§ SUPPLIED TEXT:
* START *

JULY 11, 1960
LOS ANGELES, CALIFORNIA
5:00 P.M.
The most powerful man in Hollywood is on the phone.
Fifteen miles away, in the heart of downtown Los Angeles, the entertainment capital of the world is on display for all to see.
The day has been hot, and the City of Angels is wreathed in smog. Now, as evening falls, more than seven thousand Democrats from all across America crowd into the Sports Arena, soon to be the home of the Los Angeles Lakers basketball team. They are here to select a presidential nominee. Sixteen primary elections have been held in the past four months, with John F. Kennedy winning ten of them. The Massachusetts senator appears to be the front-runner among those vying to gain the nomination.1 Joseph Kennedy, leaving nothing to chance, has stopped in Las Vegas en route to the convention and placed a massive $1 million bet on his son to win the presidency, thus ensuring that the oddsmakers will tout JFK as the favorite.
Ironically, the Kennedy patriarch will not be making an appearance at the convention. His strong anti-Semitic beliefs have made him a political pariah. At such a pivotal moment in the campaign, his son cannot risk the controversy Joe Kennedy’s presence will elicit.
For while John Kennedy may appear to be the front-runner, recent developments are endangering his candidacy. The popular Texas senator Lyndon B. Johnson announced his own run two days ago, as did Democratic candidate Adlai Stevenson from Illinois. The winner will be decided over the next two days of argument, debate, and roll calls in Los Angeles.
But before the politicking begins, it is time to entertain the delegates, Hollywood-style.
At 5:00 p.m. the crowd grows quiet as a military color guard brings forth the American flag. Alaska and Hawaii were admitted to the union just one year ago, so the standard has a unique new look, with fifty stars instead of forty-eight.
In addition to delegates, the crowd is packed with movie stars—among them three members of the Rat Pack. Last night, at a one-hundred-dollar-per-plate gala at the Beverly Hilton Hotel, Frank Sinatra, Sammy Davis Jr., and Dean Martin entertained a crowd of twenty-eight hundred enthusiastic Kennedy backers. For the closing night of the convention, the three singers have arranged for an all-star chorus consisting of thirty major Hollywood stars to serenade the delegates.2
For the city of Los Angeles, hosting the convention is a bid at seeking world-class legitimacy. L.A. is mostly known for making movies and for whimsical attractions like nearby Disneyland. Indeed, the delegates are treated to backstage tours at the Hollywood studios and have flocked to the Magic Kingdom during their brief stay. Late night parties at watering holes like Chasen’s and Romanoff’s will include icons like Henry Fonda, Jack Lemmon, Gary Cooper, and Lauren Bacall. The connection between Hollywood and Washington that will soon become pivotal to national politics can be said to have begun with the glamour and glitz of the 1960 Democratic National Convention.

* END *

§ RAW DATA:
* START *

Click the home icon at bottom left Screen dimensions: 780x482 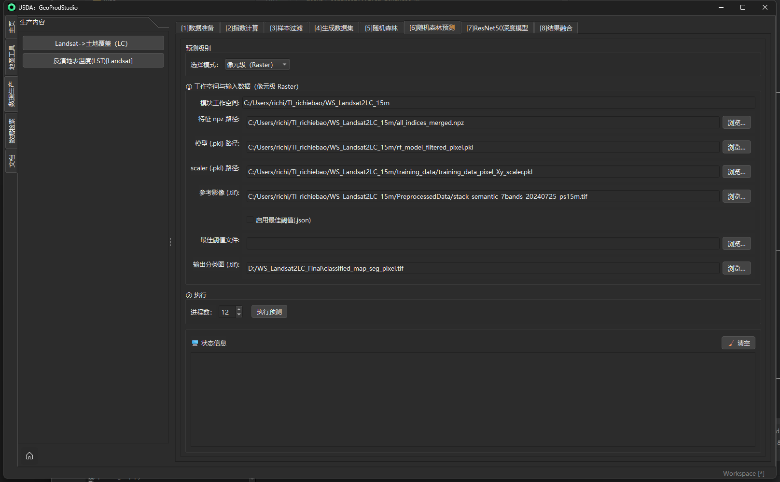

* END *

§ CHALLENGE 1: In the passage on the 1960 Democratic National Convention, why will Joseph Kennedy not appear at the convention? Answer in one to three sentences.
§ CHALLENGE 2: Reproduce the stretch of the passage on the 1960 Democratic National Convention from "Ironically, the Kennedy" through "presence will elicit.".

§ SOLUTION 1: His strong anti-Semitic beliefs have made him a political pariah. At such a pivotal moment in the campaign, his son cannot risk the controversy his presence would cause.

§ SOLUTION 2:
Ironically, the Kennedy patriarch will not be making an appearance at the convention. His strong anti-Semitic beliefs have made him a political pariah. At such a pivotal moment in the campaign, his son cannot risk the controversy Joe Kennedy’s presence will elicit.